- [Work instructions]: Do not copy the pictures. Write out the lines from the start of the entries through the line containing "You are a computer-use agent.".

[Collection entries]
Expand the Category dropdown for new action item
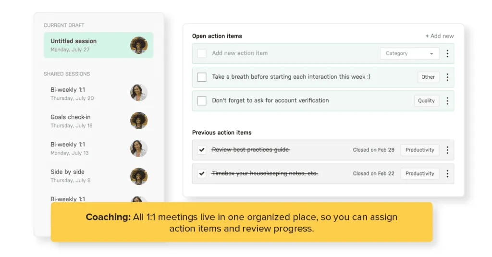492x257 pixels. point(409,53)
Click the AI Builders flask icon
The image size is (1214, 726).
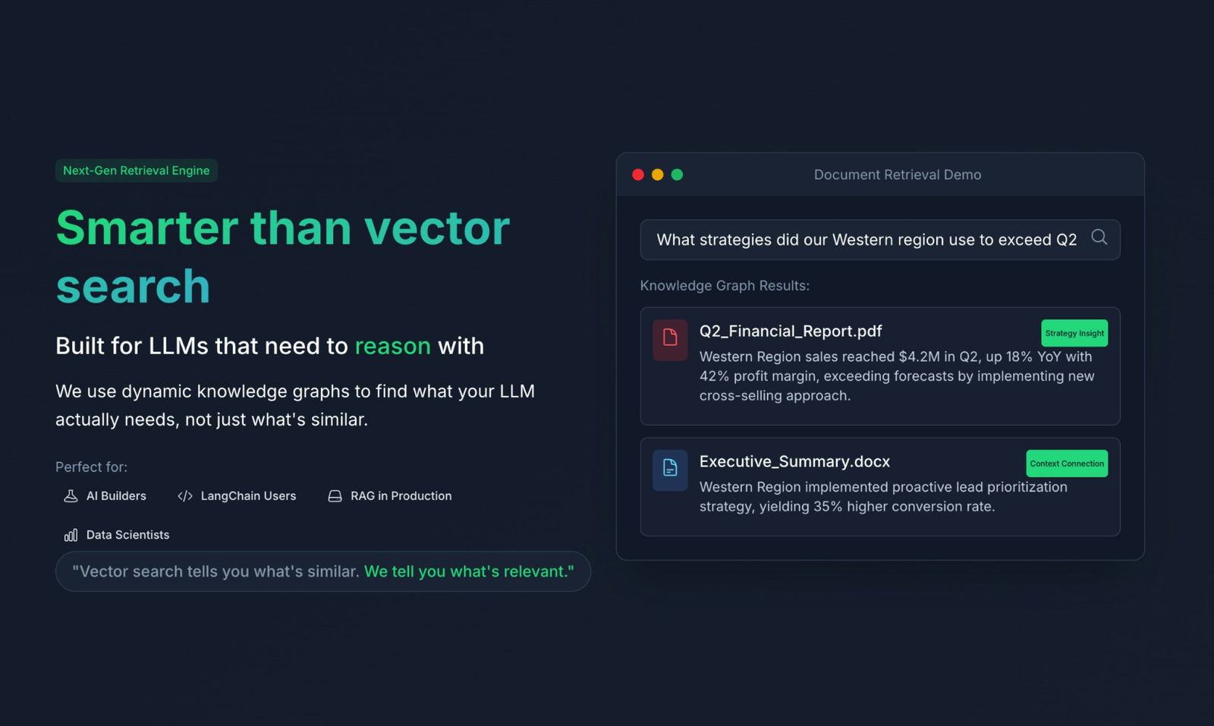click(x=71, y=496)
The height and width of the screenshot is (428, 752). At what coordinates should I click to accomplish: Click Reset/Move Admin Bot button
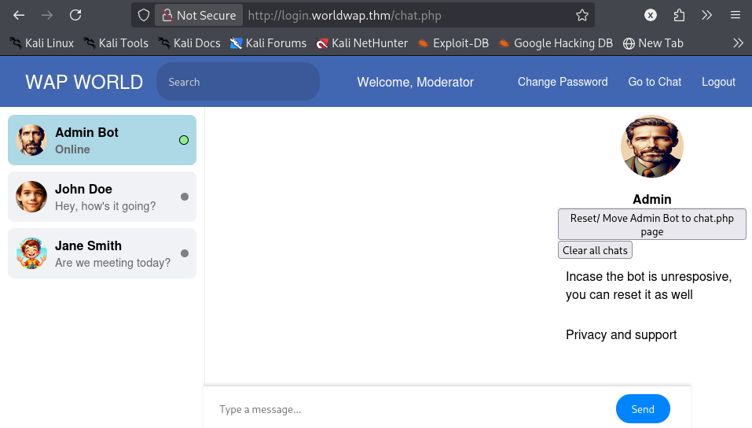(x=651, y=224)
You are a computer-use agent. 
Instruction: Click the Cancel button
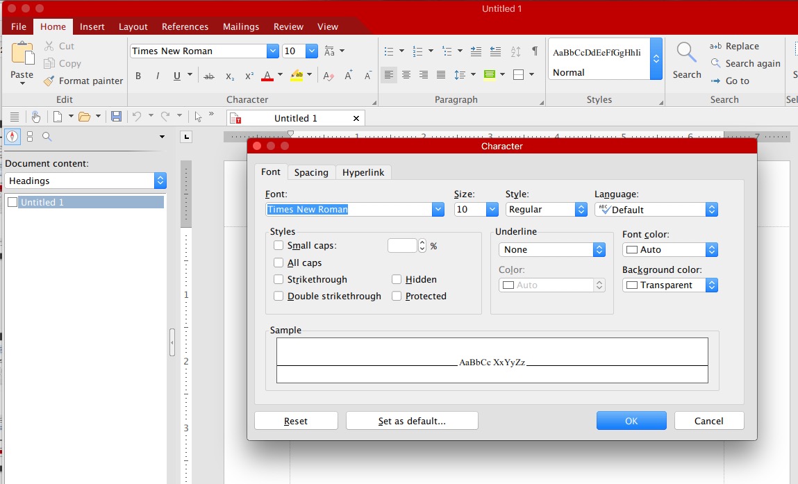[708, 421]
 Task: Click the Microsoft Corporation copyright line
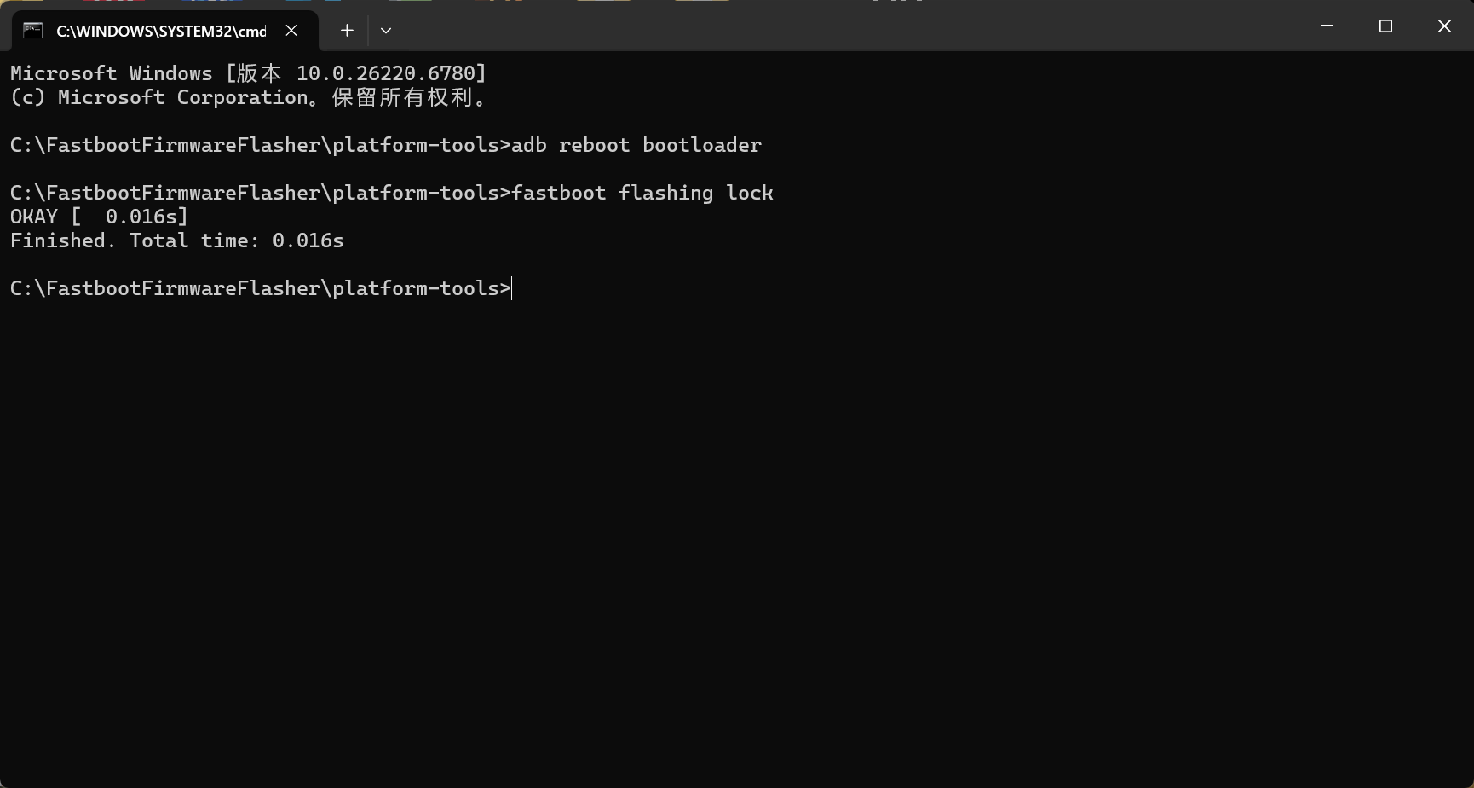[247, 97]
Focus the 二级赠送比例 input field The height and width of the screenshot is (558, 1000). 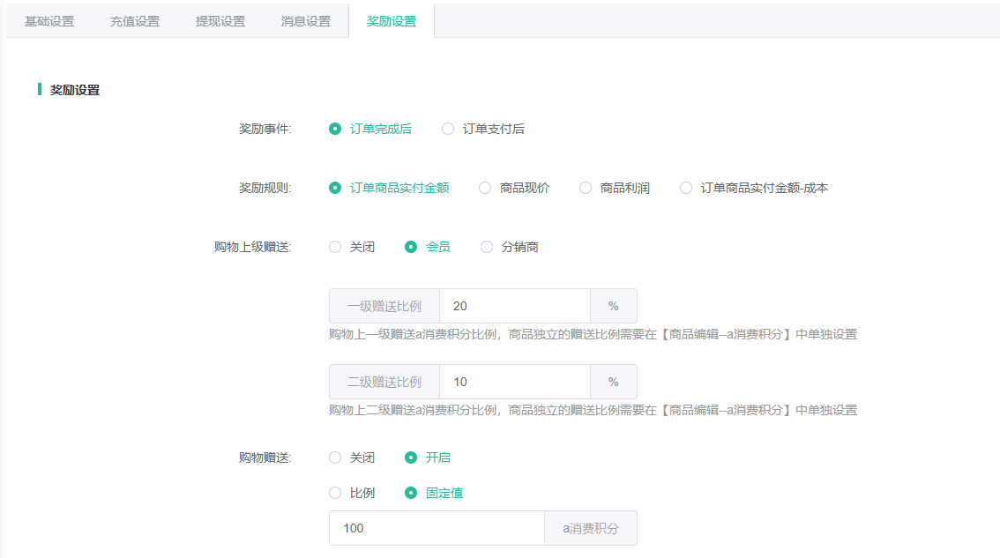514,382
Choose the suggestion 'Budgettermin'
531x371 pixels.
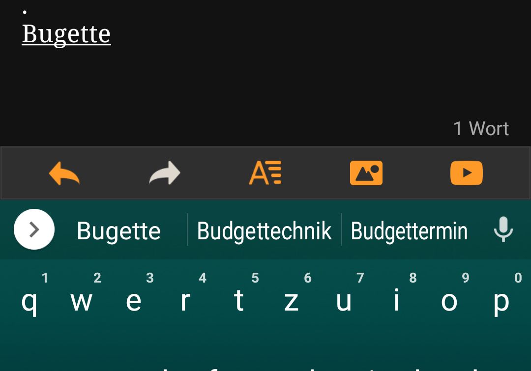click(x=409, y=231)
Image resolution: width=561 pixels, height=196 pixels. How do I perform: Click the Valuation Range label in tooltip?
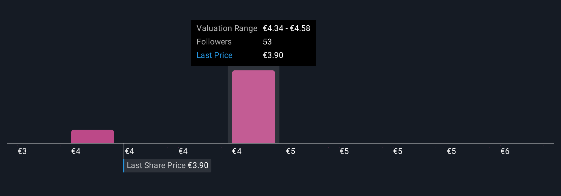(x=227, y=28)
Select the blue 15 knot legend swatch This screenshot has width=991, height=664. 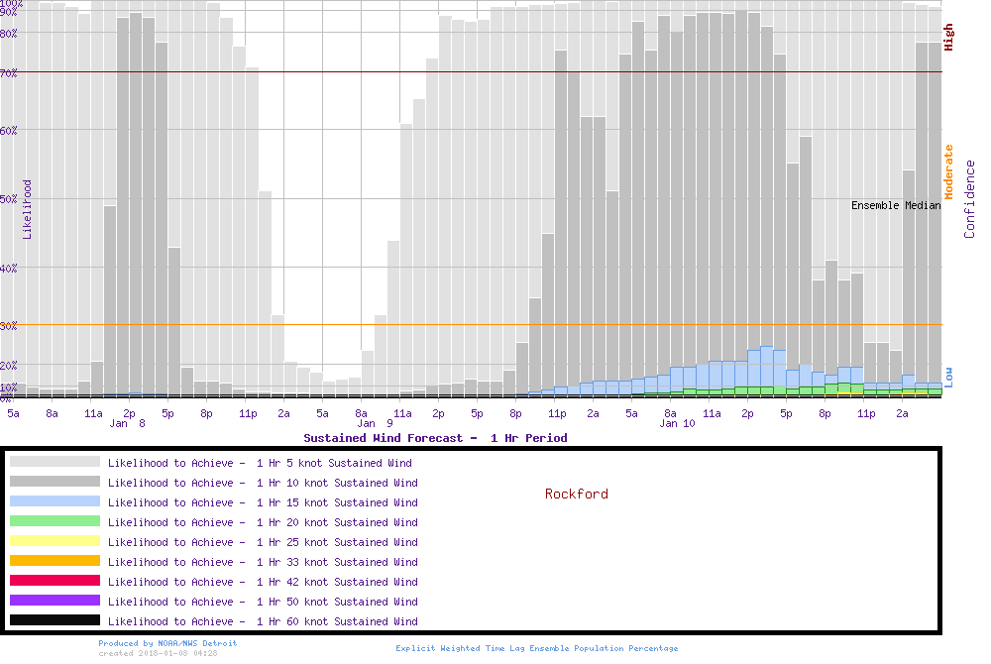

- [Task output]:
Expand the Category dropdown for new action item
492x257 pixels. point(409,53)
Click the AI Builders flask icon
The image size is (1214, 726).
click(x=71, y=496)
The height and width of the screenshot is (428, 752). At what coordinates should I click to accomplish: Click Reset/Move Admin Bot button
(x=651, y=224)
You are a computer-use agent. 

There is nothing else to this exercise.